_Source material:_
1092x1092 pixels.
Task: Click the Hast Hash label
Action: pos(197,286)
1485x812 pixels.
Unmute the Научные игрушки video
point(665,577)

_Exercise goal:_ Give back exactly the lines from the one containing "1485x812 pixels." to the end of the material, both ends included.

_Result:_
1485x812 pixels.
Unmute the Научные игрушки video
point(665,577)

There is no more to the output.